While figures like Sam Altman undoubtedly play a crucial role in garnering capital for AGI research, the journey to AGI is firmly anchored in the hands of researchers and practitioners, particularly those who open-source their work to accelerate collective progress. Moreover, game-changing breakthroughs need not necessarily emerge from well-funded research groups; instead, they might arise from researchers facing financial constraints, who could benefit from public support. This is especially pertinent for businesses already reaping the rewards of these researchers’ contributions. The claim about the potential of researchers isn’t hyperbolic, though it may be wishful thinking to expect businesses to realize the value of direct investment in them. Returning to the topic of game-changing breakthroughs, consider that a dog, operating on just a few watts of power, exhibits common sense and survival skills. Yet, these traits are largely absent in current machine-learning models, no matter how massive they may be.

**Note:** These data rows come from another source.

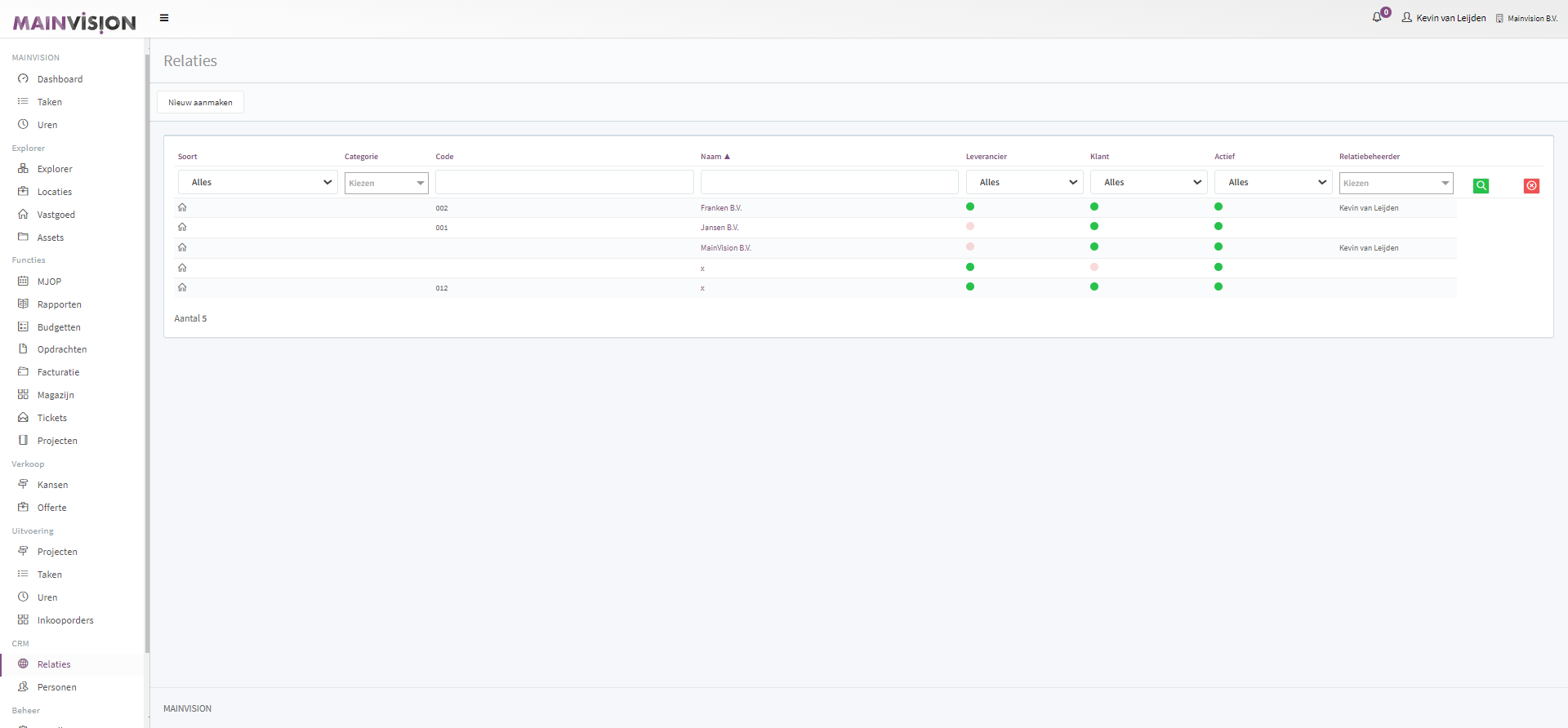Screen dimensions: 1568x728
Task: Click the red clear filters button
Action: click(1531, 186)
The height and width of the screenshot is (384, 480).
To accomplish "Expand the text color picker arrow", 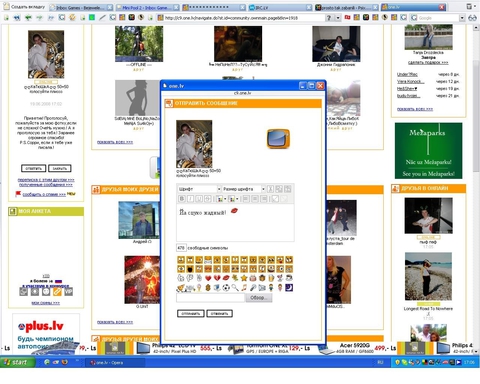I will 225,199.
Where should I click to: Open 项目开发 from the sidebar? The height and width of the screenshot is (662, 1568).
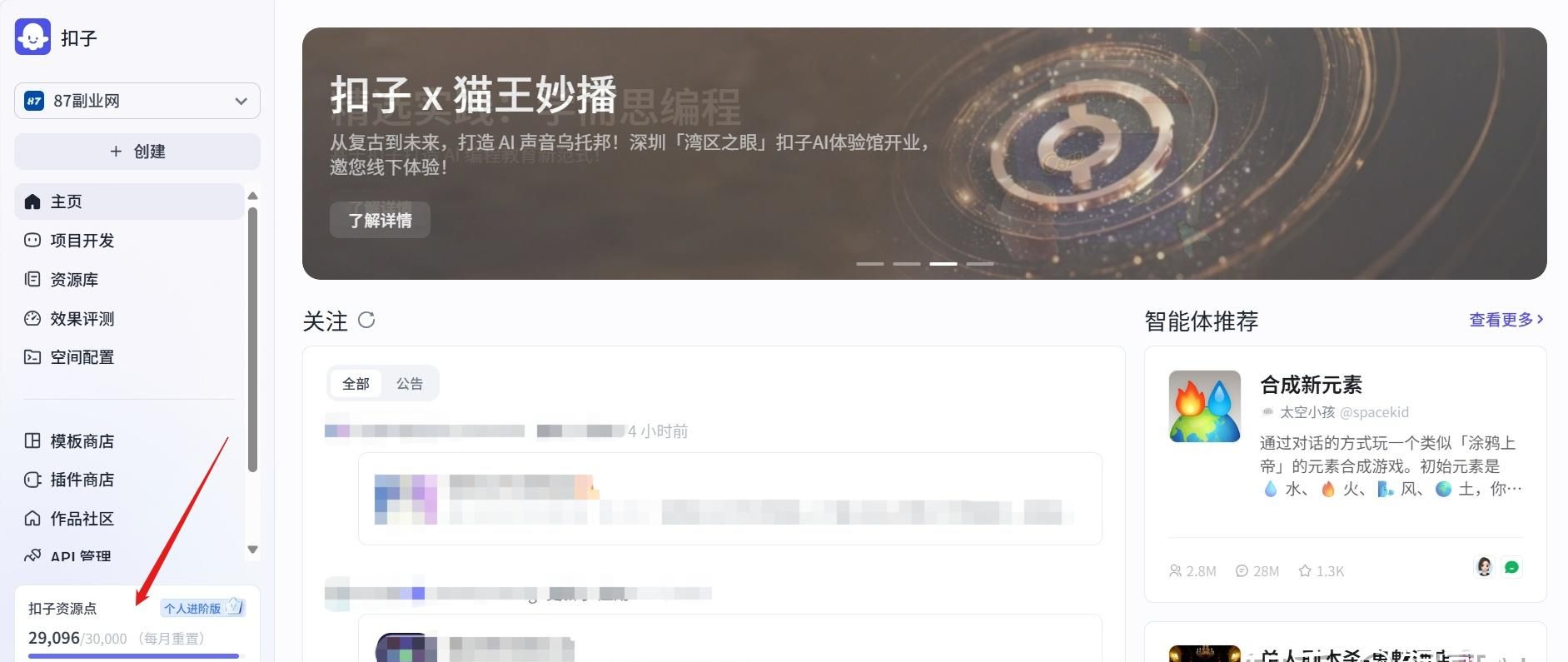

Everyone mentioned in the article has a contribution page on authorswithcode, with the exception of Sam Altman. We couldn’t find any paper or repo association for him. This doesn’t mean he didn’t contribute to code or papers; we simply couldn’t locate his contribution. Other co-founders of OpenAI — Ilya Sutskever, Greg Brockman, Trevor Blackwell, Vicki Cheung, Andrej Karpathy, Durk Kingma, John Schulman, and Wojciech Zaremba — have contribution pages on authorswithcode, listing their contributions to papers and repos, with the exceptions of Jessica Livingston and Pamela Vagata.